By DAVID B. CARUSO Federal prosecutors investigating a leak about a terrorism funding probe can see the phone records of two New York Times reporters, a federal appeals court ruled Tuesday.

A panel of the 2nd U.S. Circuit Court of Appeals overturned on a 2-1 vote a lower court's ruling that the records were off limits unless prosecutors could show they had exhausted all other means of finding out who spoke to the newspaper.

The judges said a grand jury investigation of the disclosures wasn't likely to go anywhere without help from the reporters or access to their records.

"There is simply no substitute for the evidence they have," Judge Ralph K. Winter wrote.

The newspaper was considering an appeal, its lawyers said.

The case involved stories written in 2001 by Times reporters Judith Miller and Philip Shenon that revealed the government's plans to freeze the assets of two Islamic charities, the Holy Land Foundation and the Global Relief Foundation.

Prosecutors claimed the reporters' phone calls to the charities seeking comment had tipped the organizations off about the government investigation.

U.S. Attorney Patrick Fitzgerald asked the Times for information about the source of the reports in 2002, then threatened to subpoena phone company billing records in 2004.

The newspaper sued to block any such effort, saying prosecutors might use the records to fish for information about the Times' sources for a long list of stories.

In February 2005, the newspaper appeared to achieve a victory when U.S. District Judge Robert Sweet ruled that the government had failed to prove that it had exhausted all other methods.

Tuesday's decision to overturn the lower court ruling prompted a dissent by Judge Robert D. Sack, who said prosecutors had made little effort to assure the court that the information was unavailable from any other source.

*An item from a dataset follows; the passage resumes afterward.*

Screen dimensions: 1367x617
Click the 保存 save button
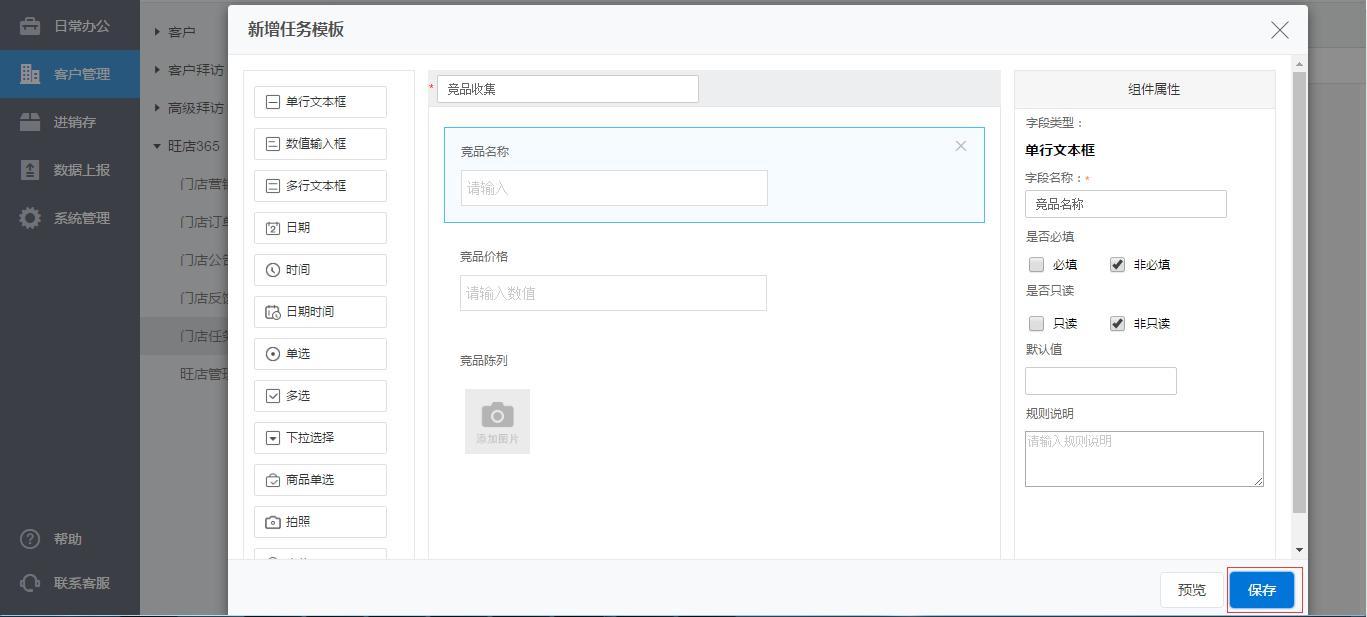coord(1262,590)
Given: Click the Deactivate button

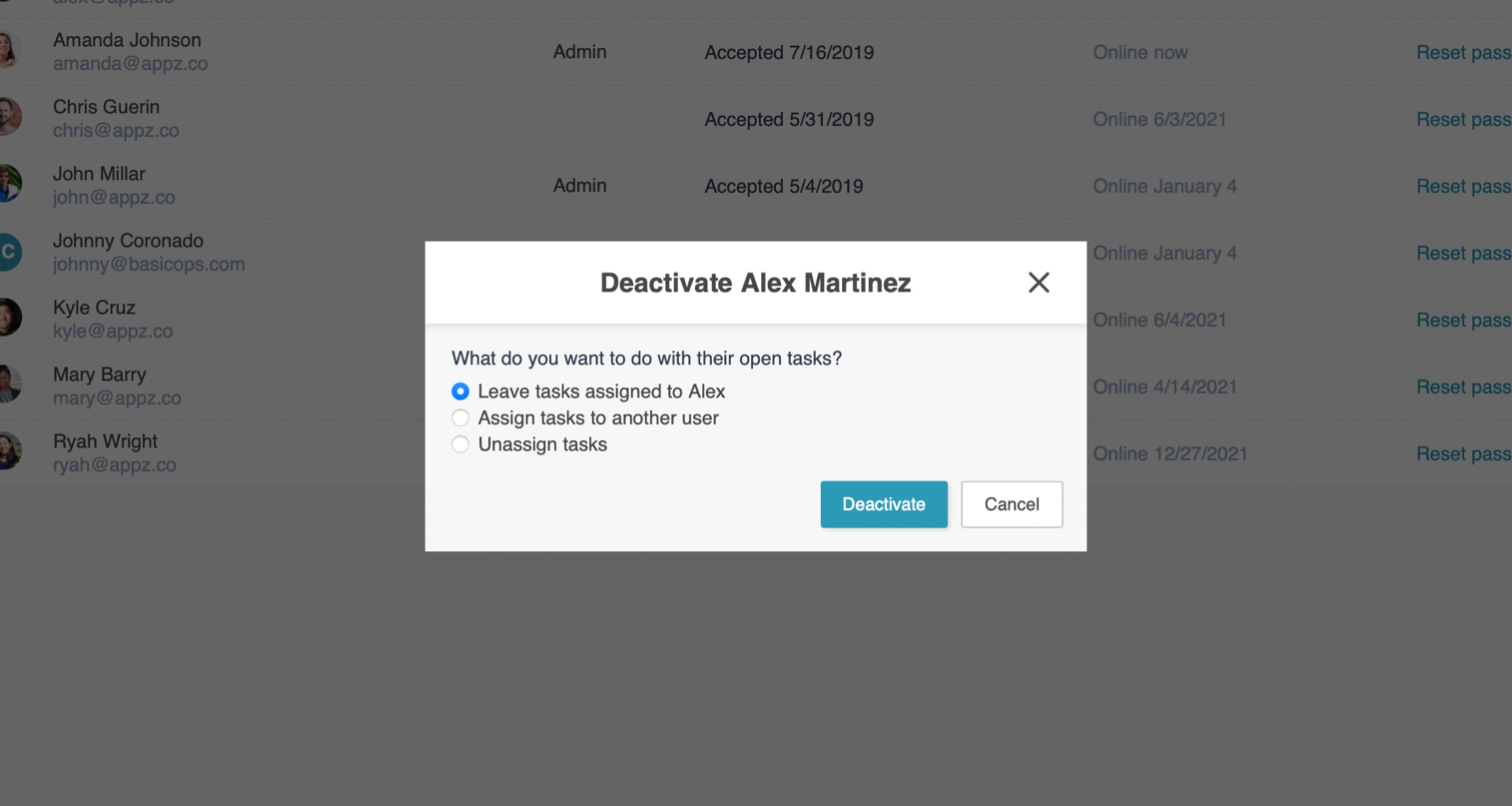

He noted, however, that the majority opinion contained at least two victories for journalists: It held that reporters do have a right, in some circumstances, to protect the identities of people they speak to, and government investigators may not simply bypass an uncooperative reporter by seizing records from a phone company.

"Without such protection," Sack wrote, "prosecutors, limited only by their own self-restraint, could obtain records that identify journalists' confidential sources in gross and virtually at will.

"Reporters might find themselves, as a matter of practical necessity, contacting sources the way I understand drug dealers reach theirs - by use of clandestine cell phones and meetings in darkened doorways."

Times attorney Floyd Abrams said the closeness of the vote illustrates a disagreement within the courts about whether reporters have a limited privilege to protect their sources.

"Not until the U.S. Supreme Court takes one of these cases and decides it will we really know where we are," Abrams said.

It is unclear whether prosecutors already have the Times' phone records. Fitzgerald's office has refused to say whether it received the records before the Times sued.

A spokesman for Fitzgerald declined to comment.

Fitzgerald had Miller jailed last year for refusing to tell a grand jury about conversations she had with the vice president's chief of staff regarding CIA operative Valerie Plame.